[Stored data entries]
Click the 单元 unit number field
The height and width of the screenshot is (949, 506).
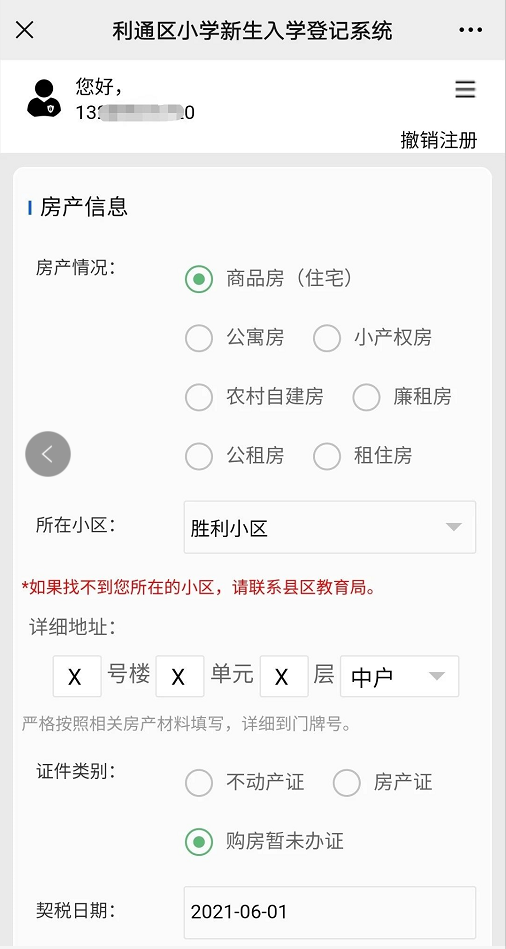[x=180, y=676]
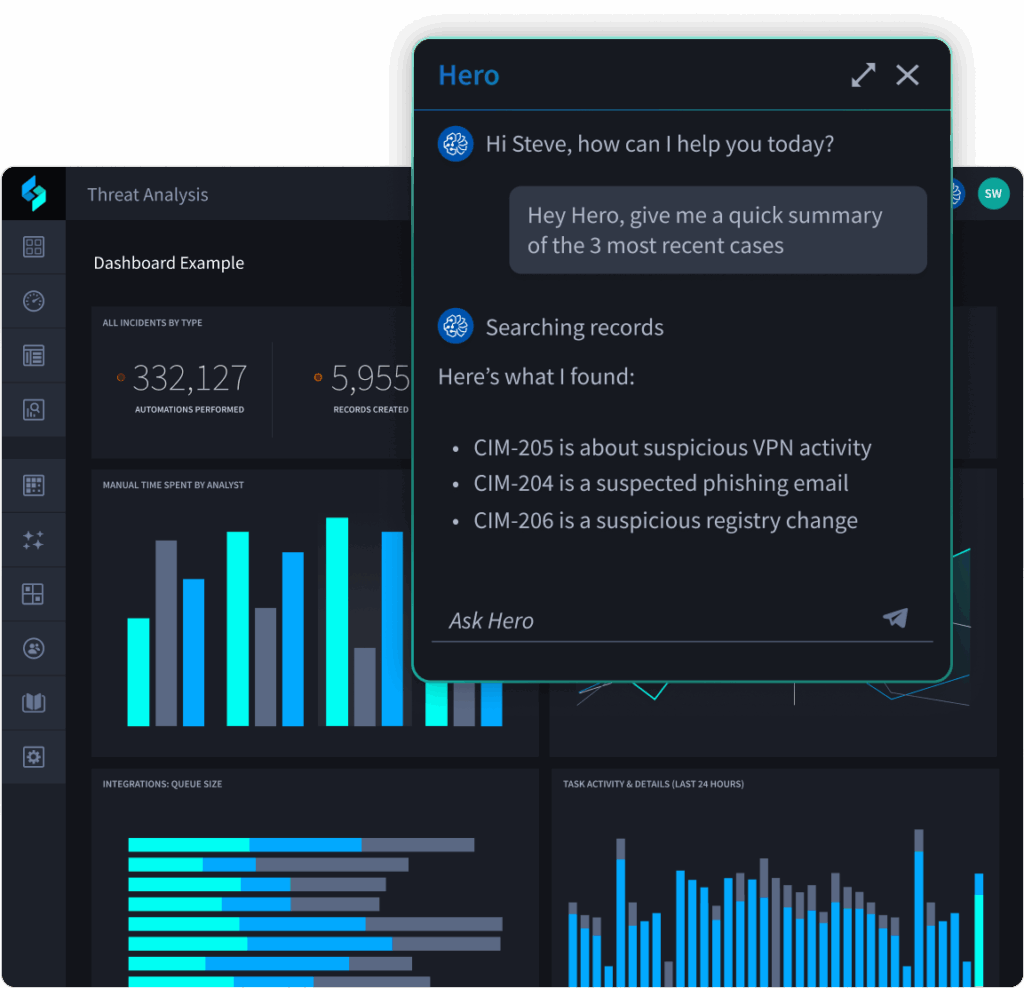Click the 332,127 automations performed stat
Screen dimensions: 1024x988
point(189,378)
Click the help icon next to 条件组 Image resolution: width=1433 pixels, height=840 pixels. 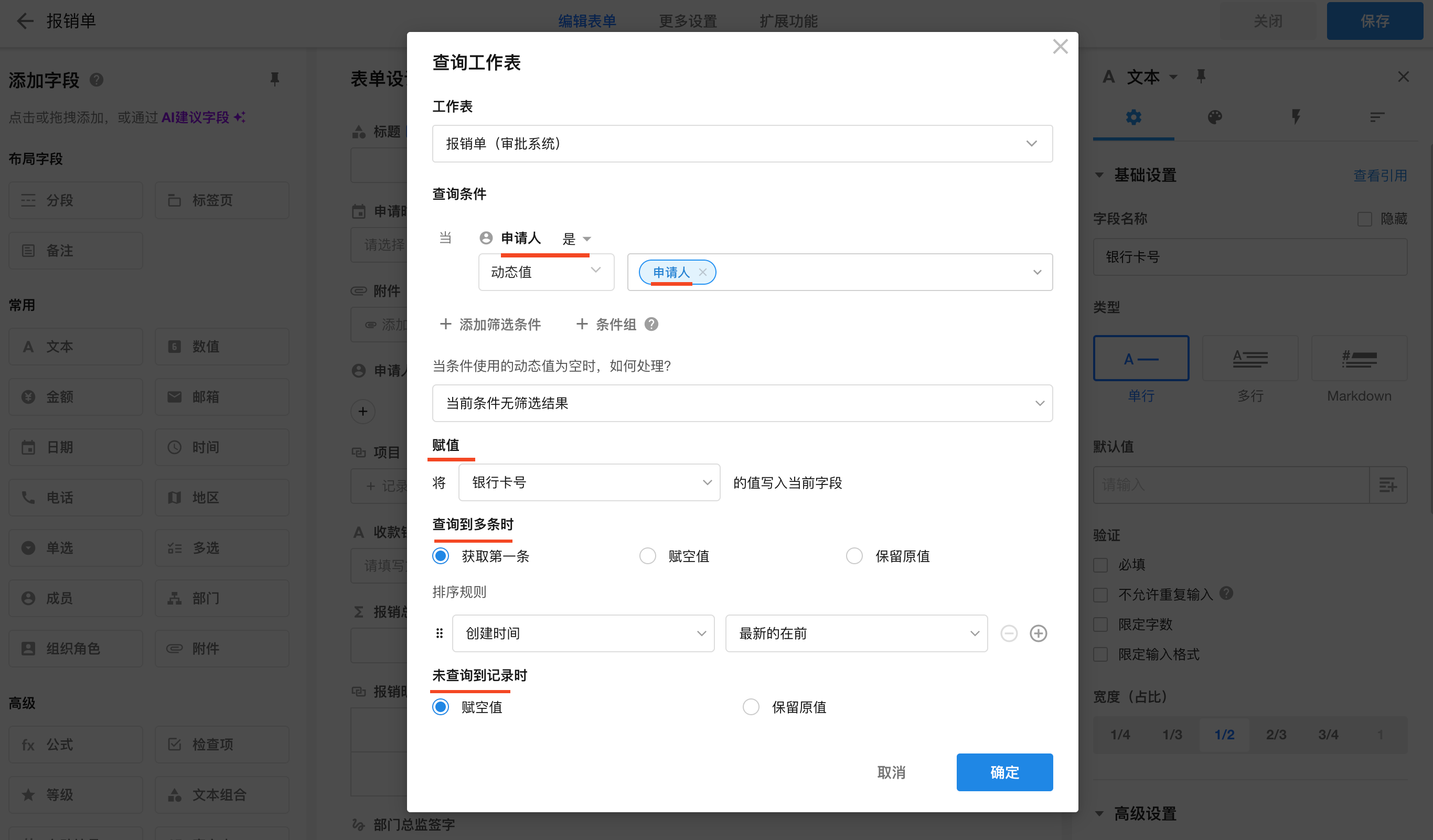pyautogui.click(x=651, y=324)
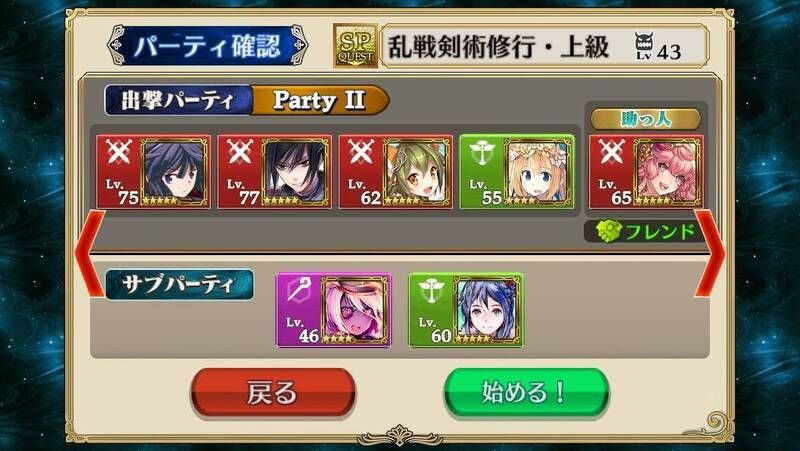Switch to next party with right red arrow
The height and width of the screenshot is (451, 800).
710,254
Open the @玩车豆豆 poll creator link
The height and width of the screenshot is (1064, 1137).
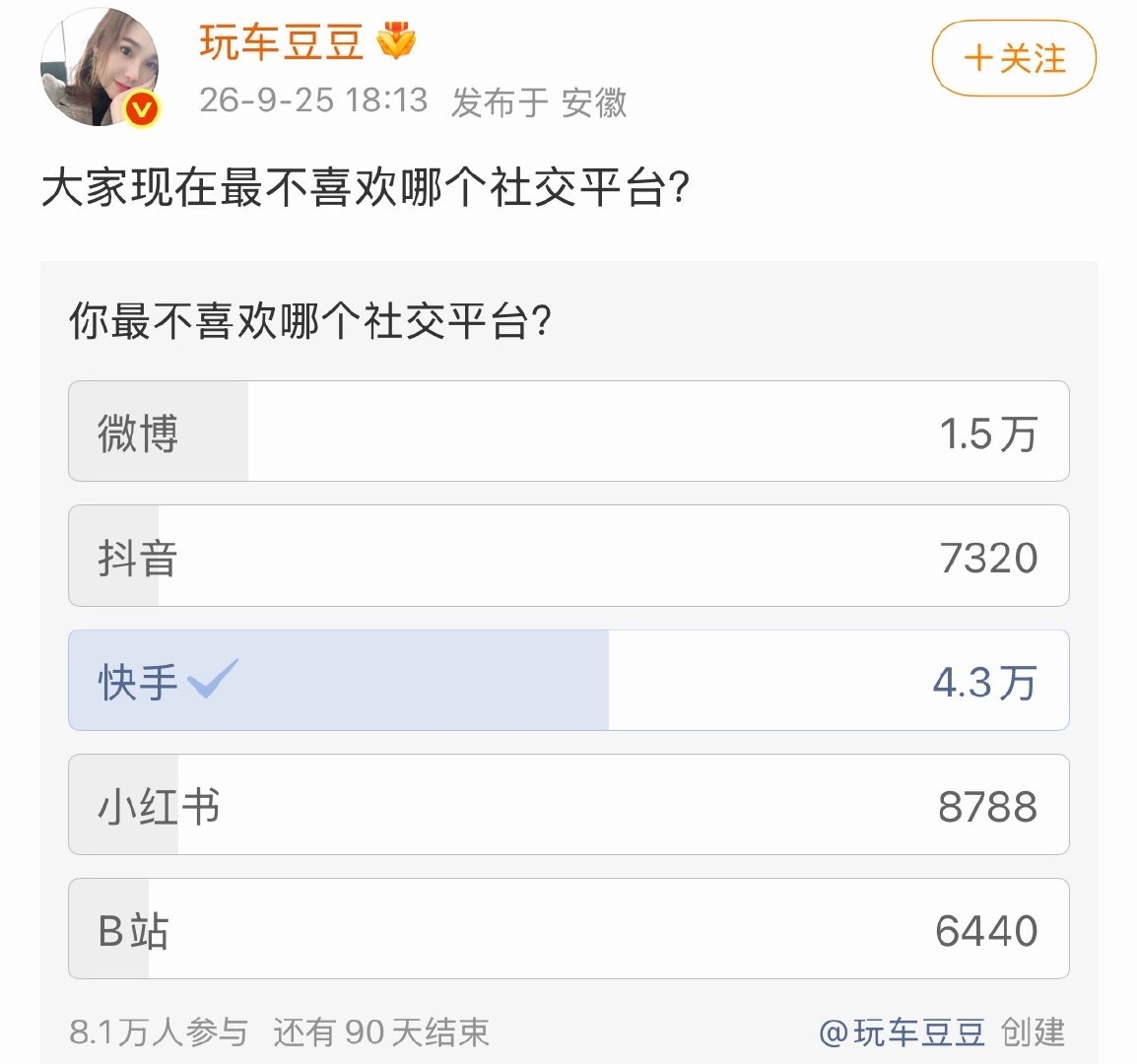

◆ Task instructions ◆
Reproduce the listing verbatim, from its first line through the line containing "point(189,378)", with both of those lines included. Leave the pictures out of your copy.

◆ Expected answer ◆
Click the 单元 unit number field
The height and width of the screenshot is (949, 506).
[x=180, y=676]
Click the 332,127 automations performed stat
Screen dimensions: 1024x988
point(189,378)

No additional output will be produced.